Upon Institutional Review Board approval of study design, recruitment for a transfeminine patient volunteer was conducted at the vocal gender dysphoria clinic of our coauthor (J.T.). All patient volunteers in consideration were managed per transgender voice and communication treatment guidelines per World Professional Association for Transgender Health (WPATH, 2016), had pretreatment/pre-operative and post-treatment/post-operative phonometrics, underwent vocal feminization which included feminization laryngoplasty with perioperative voice therapy by a speech-language pathologist. Voice therapy included conversation therapy training, nonverbal communication strategies, and resonant voice therapy. Perioperative phonometrics included standardized speaking passages (“Long ago, men found it easier to travel on water than on land. They needed a cleared path or road when traveling on land, but on water, a log of wood or any large object that would float became a man’s boat”; see ESupplement). Based on previously-published data about feminization laryngoplasty outcomes, a volunteer with median phonometric outcomes observed (Thomas & MacMillan, 2013) was selected for use of peri-treatment speaking passages for this study; the volunteer’s pronouns were she/her/hers.
Based on qualitative and quantitative reports (Dacakis et al., 2017; Davies et al., 2015; Hancock, 2018; Hancock et al., 2011; Nolan et al., 2019; Oates & Dacakis, 2015; Song & Jiang, 2017; Verbeek et al., 2020), and in the typical health utility state fashion (Morimoto & Fukui, 2002) descriptions sketching the state of pretreatment transfeminine vocal gender dysphoria were created. This health state, as well as the post-treatment transfeminine health state, and a monocular and binocular blindness control, were used for the survey (ESupplement).
For each of these health states, the health utility scores were measured using VAS, SG, and TTO measures. Each measure generates a fraction of a quality-adjusted life year (QALY), a value that signifies disease burden whereupon one QALY equates to one year in perfect health.
The VAS used in health utility studies is a sliding scale continuum with anchors representing worst possible health (death, i.e. score 0) and best possible health (perfect health, i.e. score 100) on opposing ends, with respondents asked to rate health state (Parkin & Devlin, 2006). The VAS would then generate a value x, whereupon x/100 would represent the health utility of that heath state queried as a QALY.

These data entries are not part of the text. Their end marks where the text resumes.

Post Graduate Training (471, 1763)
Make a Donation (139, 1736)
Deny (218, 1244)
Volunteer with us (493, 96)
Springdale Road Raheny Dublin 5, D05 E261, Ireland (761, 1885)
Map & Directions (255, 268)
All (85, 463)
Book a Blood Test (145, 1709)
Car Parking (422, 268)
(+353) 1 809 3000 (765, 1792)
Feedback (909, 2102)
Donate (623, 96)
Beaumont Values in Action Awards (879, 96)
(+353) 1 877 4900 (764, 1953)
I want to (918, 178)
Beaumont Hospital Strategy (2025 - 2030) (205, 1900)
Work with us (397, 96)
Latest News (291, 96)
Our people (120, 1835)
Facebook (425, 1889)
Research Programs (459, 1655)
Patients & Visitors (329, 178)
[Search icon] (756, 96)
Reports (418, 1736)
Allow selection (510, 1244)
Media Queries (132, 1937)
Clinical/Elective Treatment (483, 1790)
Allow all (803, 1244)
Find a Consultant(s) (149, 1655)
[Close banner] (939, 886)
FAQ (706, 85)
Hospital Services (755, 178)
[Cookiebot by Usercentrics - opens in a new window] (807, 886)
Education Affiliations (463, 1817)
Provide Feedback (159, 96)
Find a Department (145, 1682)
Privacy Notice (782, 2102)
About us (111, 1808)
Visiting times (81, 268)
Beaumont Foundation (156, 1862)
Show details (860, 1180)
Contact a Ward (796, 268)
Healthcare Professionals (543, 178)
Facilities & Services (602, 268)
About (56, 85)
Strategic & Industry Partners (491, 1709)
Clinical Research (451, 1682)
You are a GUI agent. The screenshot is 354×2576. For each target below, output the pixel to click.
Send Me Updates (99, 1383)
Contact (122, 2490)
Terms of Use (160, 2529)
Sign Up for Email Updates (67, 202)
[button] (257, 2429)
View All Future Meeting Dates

The SG involves presenting individuals with a choice between two options: the health state queried that is certain and unchangeable for duration of life and a gamble with one ideal (perfect health) and one worst-case (death) outcome possible (Lenert et al., 1998). Respondents are then asked what probability of the ideal outcome would make them indifferent between remaining in the health state surveyed for certain or choosing death. This probability would then represent the QALY generated by the SG. In this study, participants were first presented a specific risk of death starting at 0%, which if accepted, progressed to serially-increased risks that was uptitrated by 5% until the risk of death was 100%, in an “bottom-up” manner. Compared to other elicitation methods, a “bottom-up” manner is a well-validated elicitation method suggested to have more reduced variability between subjects (Lenert et al., 1998).
The TTO asks subjects to consider the life-years they would be willing to sacrifice to avoid the health state queried in favor for perfect health, represented by y (Arnesen & Trommald, 2005). Based on reported average of hormone therapy initiation for transfeminine patients at 31 years (Beckwith et al., 2017), the 2015 United States Transgender Survey’s findings that the majority of transgender patients started gender-affirmation-related treatments between 18 and 44 years (James et al., 2016), and approximate average life expectancy in the US of 78 years, 47 years was chosen as the maximum number of time that one can choose to live without trading off years. In this study, y was uptitrated from a “bottom-up” fashion similar to the SG measure. The QALY was then calculated as (47 – y)/47.